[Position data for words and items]
▼▼▼
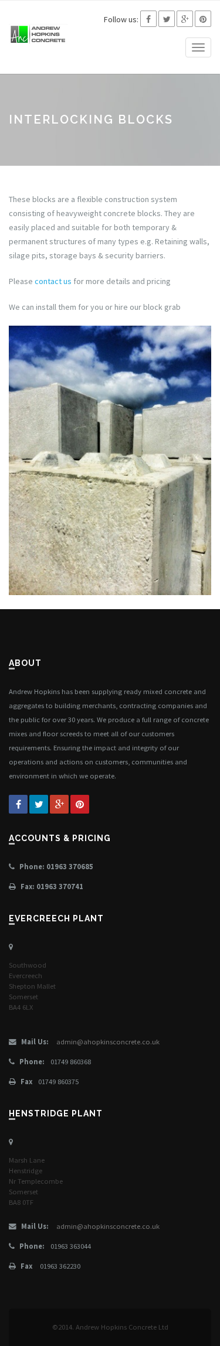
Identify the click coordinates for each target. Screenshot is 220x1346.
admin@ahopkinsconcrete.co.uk (108, 1041)
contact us (53, 281)
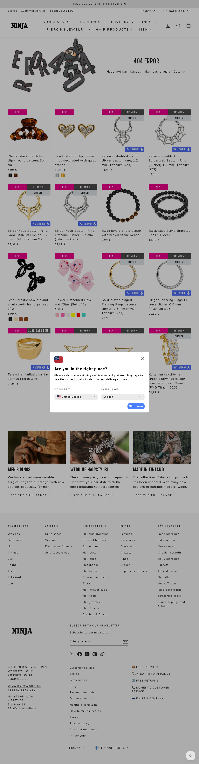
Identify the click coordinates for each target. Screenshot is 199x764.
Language (110, 389)
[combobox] (69, 397)
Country (62, 389)
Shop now (136, 406)
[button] (143, 359)
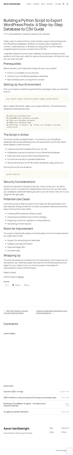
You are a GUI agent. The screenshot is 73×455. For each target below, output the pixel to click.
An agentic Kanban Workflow (16, 412)
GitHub (21, 277)
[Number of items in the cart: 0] (67, 4)
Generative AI (27, 34)
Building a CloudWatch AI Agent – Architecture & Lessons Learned (24, 405)
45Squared (66, 450)
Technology (46, 34)
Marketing (34, 34)
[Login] (63, 4)
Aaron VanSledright (12, 4)
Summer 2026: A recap (13, 392)
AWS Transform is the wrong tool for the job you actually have (30, 398)
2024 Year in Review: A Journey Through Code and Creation (16, 312)
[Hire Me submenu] (53, 3)
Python (40, 34)
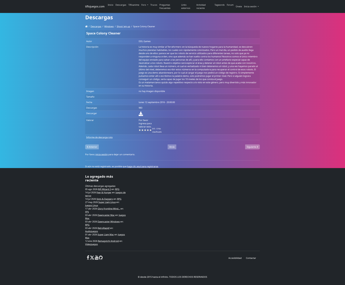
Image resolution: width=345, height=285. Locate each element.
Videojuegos (91, 244)
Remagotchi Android (108, 241)
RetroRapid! (104, 228)
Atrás (172, 146)
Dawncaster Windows (109, 221)
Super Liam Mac (106, 234)
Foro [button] (144, 4)
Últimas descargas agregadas (100, 186)
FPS (87, 211)
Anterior (92, 146)
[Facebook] (88, 258)
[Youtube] (96, 258)
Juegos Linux (91, 205)
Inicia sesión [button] (250, 6)
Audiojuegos (91, 231)
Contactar (251, 258)
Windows (109, 26)
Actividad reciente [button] (201, 6)
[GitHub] (101, 258)
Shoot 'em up (123, 26)
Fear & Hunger (103, 192)
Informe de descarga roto (99, 137)
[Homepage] (86, 26)
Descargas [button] (120, 4)
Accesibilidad (235, 258)
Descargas (96, 26)
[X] (92, 258)
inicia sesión (101, 154)
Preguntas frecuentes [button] (164, 6)
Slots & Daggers (104, 198)
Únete (239, 6)
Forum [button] (230, 4)
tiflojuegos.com (95, 6)
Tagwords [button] (220, 4)
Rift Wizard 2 (104, 189)
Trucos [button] (153, 4)
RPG (117, 189)
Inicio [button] (110, 4)
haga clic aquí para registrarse (142, 166)
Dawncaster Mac (106, 215)
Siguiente (252, 146)
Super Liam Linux (107, 202)
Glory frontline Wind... (109, 208)
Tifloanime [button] (133, 4)
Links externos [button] (185, 6)
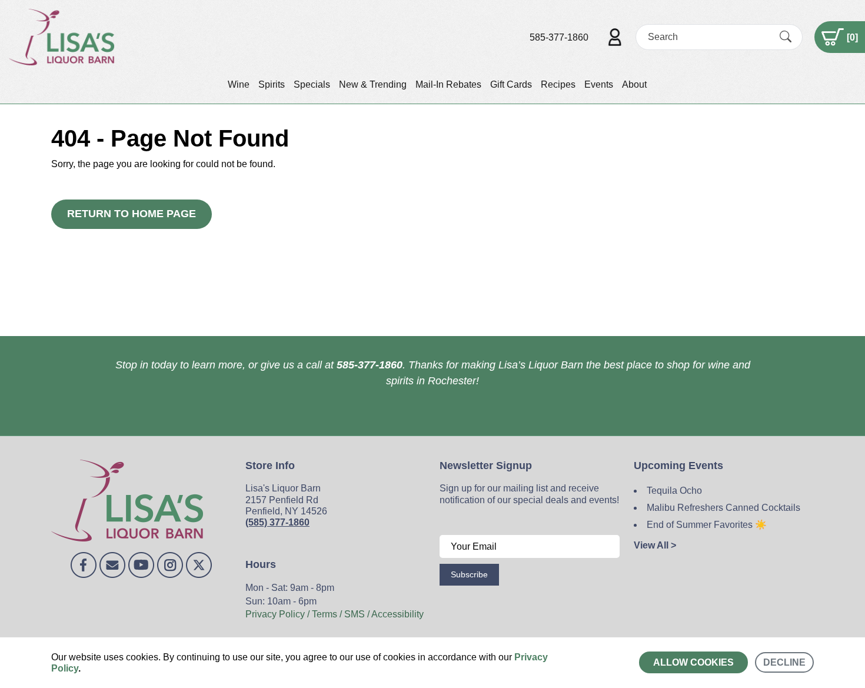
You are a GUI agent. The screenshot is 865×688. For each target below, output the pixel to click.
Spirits (271, 84)
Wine (238, 84)
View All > (655, 545)
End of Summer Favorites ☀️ (707, 525)
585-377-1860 (559, 37)
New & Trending (373, 84)
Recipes (558, 84)
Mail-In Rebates (448, 84)
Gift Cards (511, 84)
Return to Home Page (131, 214)
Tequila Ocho (674, 491)
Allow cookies (693, 662)
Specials (312, 84)
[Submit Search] (785, 37)
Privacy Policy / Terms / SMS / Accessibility (334, 614)
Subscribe (469, 574)
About (634, 84)
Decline (784, 662)
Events (598, 84)
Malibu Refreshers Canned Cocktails (723, 508)
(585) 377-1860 (277, 522)
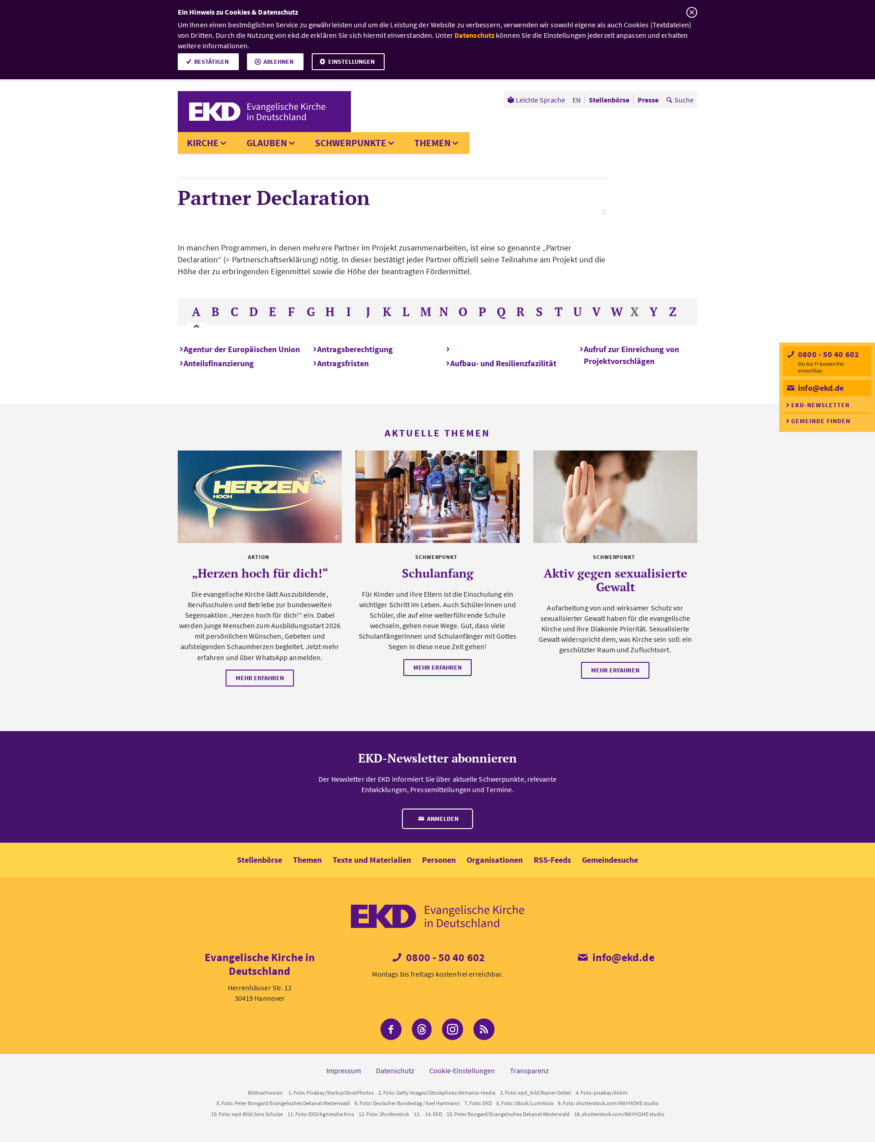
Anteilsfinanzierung (219, 363)
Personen (439, 860)
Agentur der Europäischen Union (242, 349)
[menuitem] (536, 99)
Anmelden (442, 818)
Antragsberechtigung (355, 349)
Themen (432, 143)
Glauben (267, 143)
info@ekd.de (820, 388)
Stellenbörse (259, 860)
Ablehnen (278, 61)
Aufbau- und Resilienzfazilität (503, 363)
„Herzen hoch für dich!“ (260, 573)
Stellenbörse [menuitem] (609, 99)
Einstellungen (351, 61)
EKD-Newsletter (820, 405)
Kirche (203, 143)
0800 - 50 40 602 (827, 354)
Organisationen (495, 860)
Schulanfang (438, 573)
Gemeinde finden (820, 421)
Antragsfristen (343, 363)
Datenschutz (474, 35)
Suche (684, 99)
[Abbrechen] (691, 12)
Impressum (343, 1070)
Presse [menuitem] (648, 99)
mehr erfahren (260, 678)
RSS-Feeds (552, 860)
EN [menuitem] (576, 99)
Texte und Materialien (372, 860)
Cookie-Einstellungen (462, 1070)
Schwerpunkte (350, 143)
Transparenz (529, 1070)
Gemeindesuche (610, 860)
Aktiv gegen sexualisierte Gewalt (615, 579)
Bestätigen (211, 61)
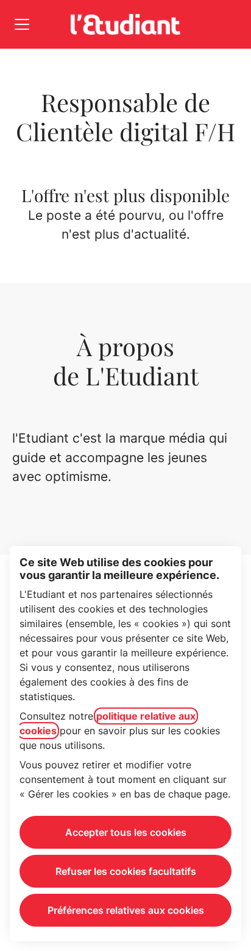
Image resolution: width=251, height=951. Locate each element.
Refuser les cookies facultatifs (125, 871)
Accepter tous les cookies (125, 832)
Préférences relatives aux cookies (126, 910)
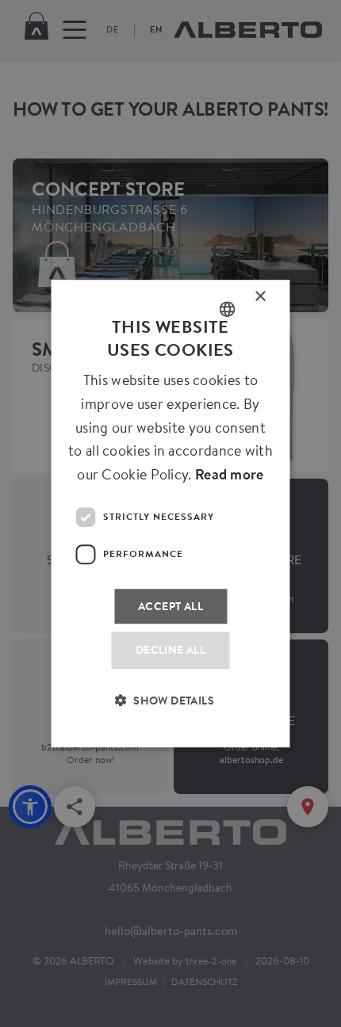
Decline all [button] (170, 650)
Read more (229, 474)
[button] (170, 710)
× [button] (260, 299)
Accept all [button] (170, 605)
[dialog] (170, 513)
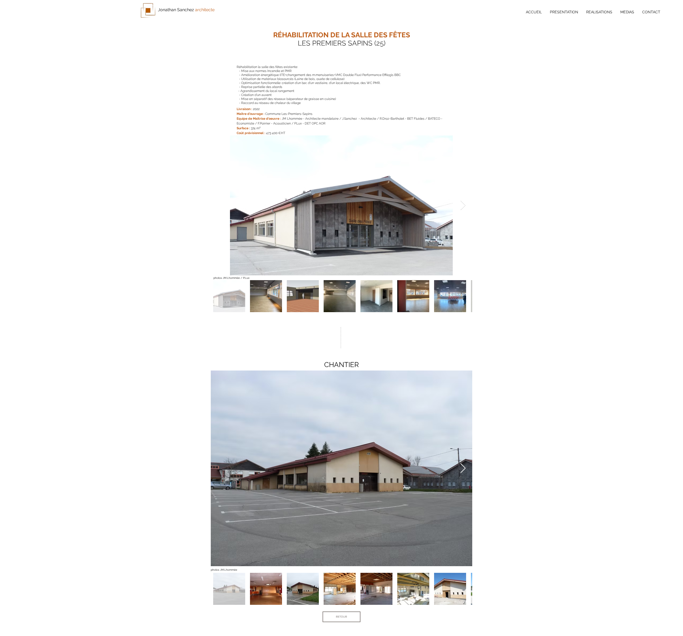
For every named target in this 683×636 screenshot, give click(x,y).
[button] (599, 12)
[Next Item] (463, 205)
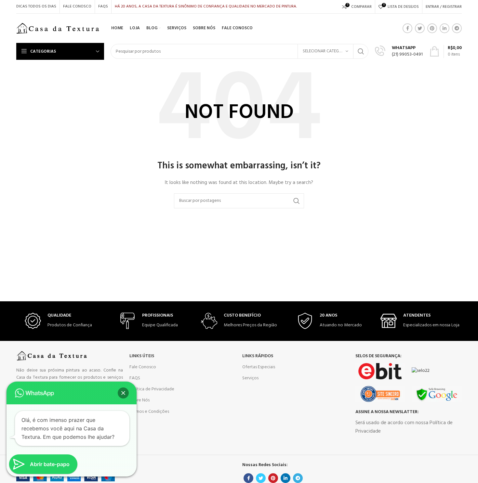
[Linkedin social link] (444, 28)
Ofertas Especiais (258, 367)
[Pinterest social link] (432, 28)
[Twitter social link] (420, 28)
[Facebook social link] (407, 28)
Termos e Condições (149, 411)
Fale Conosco (142, 367)
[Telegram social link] (457, 28)
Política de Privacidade (151, 389)
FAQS (134, 378)
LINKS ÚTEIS (141, 356)
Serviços (250, 378)
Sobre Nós (139, 400)
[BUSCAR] (360, 51)
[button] (123, 392)
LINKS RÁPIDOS (257, 356)
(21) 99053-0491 (407, 54)
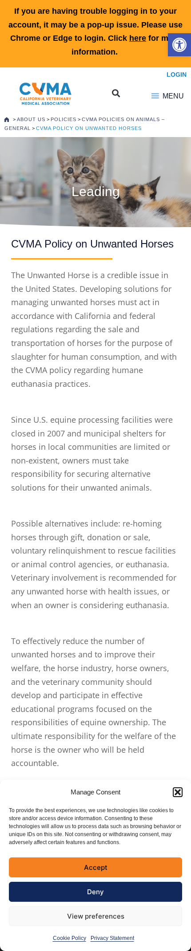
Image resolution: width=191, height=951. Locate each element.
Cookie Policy (69, 938)
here (137, 38)
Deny (95, 892)
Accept (95, 867)
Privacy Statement (112, 938)
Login (177, 74)
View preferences (95, 916)
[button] (179, 44)
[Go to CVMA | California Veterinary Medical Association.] (6, 119)
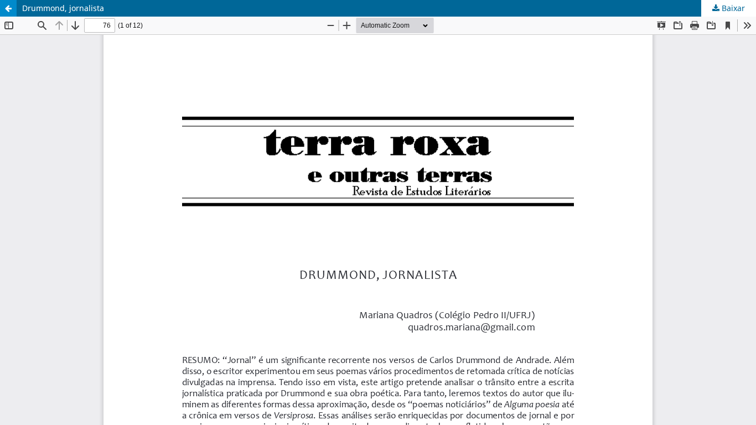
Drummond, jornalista (63, 8)
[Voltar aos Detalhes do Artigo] (8, 8)
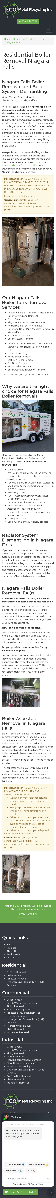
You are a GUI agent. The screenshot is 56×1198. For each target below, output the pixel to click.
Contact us (10, 200)
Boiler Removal (15, 975)
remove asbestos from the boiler (19, 165)
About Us (12, 951)
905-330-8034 (29, 21)
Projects (11, 948)
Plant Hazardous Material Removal (26, 1063)
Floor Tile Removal (17, 1016)
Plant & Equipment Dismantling (24, 1060)
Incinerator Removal (18, 1032)
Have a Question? (22, 1192)
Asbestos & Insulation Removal (23, 1013)
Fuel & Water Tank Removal (22, 1003)
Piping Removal (15, 1006)
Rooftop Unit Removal (19, 1026)
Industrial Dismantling (19, 1066)
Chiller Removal (15, 1029)
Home (10, 944)
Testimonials (13, 954)
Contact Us (28, 914)
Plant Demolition (16, 1056)
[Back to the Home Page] (28, 10)
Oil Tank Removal (16, 972)
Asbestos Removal (16, 978)
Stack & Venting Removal (20, 1009)
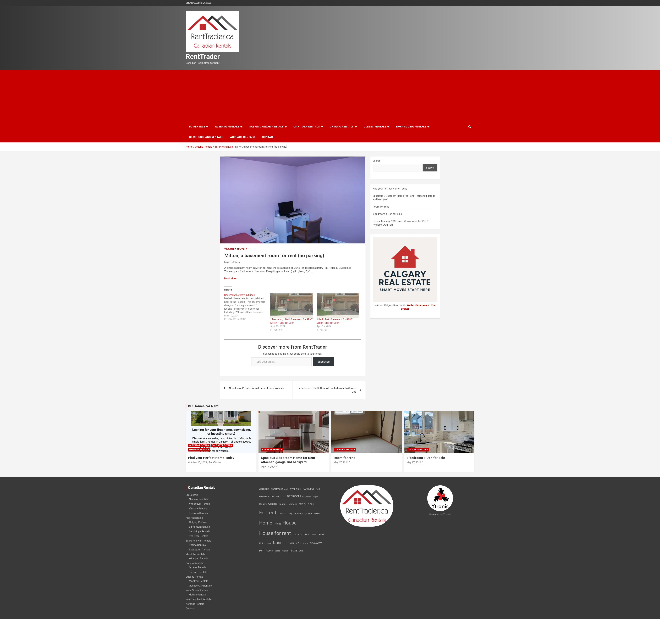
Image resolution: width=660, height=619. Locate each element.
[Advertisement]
▲▲▲
### PROBLEM STATEMENT
Add 104 to every coordinate in the answers for the entries between the line containing "Dawncaster Windows (109, 221)" and the line containing "Rift Wizard 2 (104, 189)", inclusive, and write out all of those lines again with the new values.

### SOLUTION FOR THIS TASK
Dawncaster Windows (213, 325)
Super Liam Mac (210, 338)
Foro [button] (248, 108)
Últimas descargas agregadas (204, 290)
FPS (191, 315)
Anterior (196, 250)
[Facebook] (192, 362)
[Youtube] (200, 362)
Juegos Linux (195, 309)
Inicia sesión [button] (354, 110)
Audiojuegos (195, 335)
Contactar (355, 362)
Windows (213, 130)
Actividad reciente [button] (305, 110)
[GitHub] (205, 362)
Shoot 'em up (227, 130)
Fear & Hunger (207, 296)
Informe de descarga roto (203, 241)
[Homepage] (190, 130)
Descargas [button] (224, 108)
Accesibilidad (339, 362)
Descargas (200, 130)
[X] (196, 362)
inicia sesión (205, 258)
Preguntas frecuentes [button] (268, 110)
Slots & Daggers (208, 302)
Únete (343, 110)
Forum [button] (334, 108)
tiflojuegos.com (199, 110)
Tagwords [button] (324, 108)
Rift Wizard 2 (208, 293)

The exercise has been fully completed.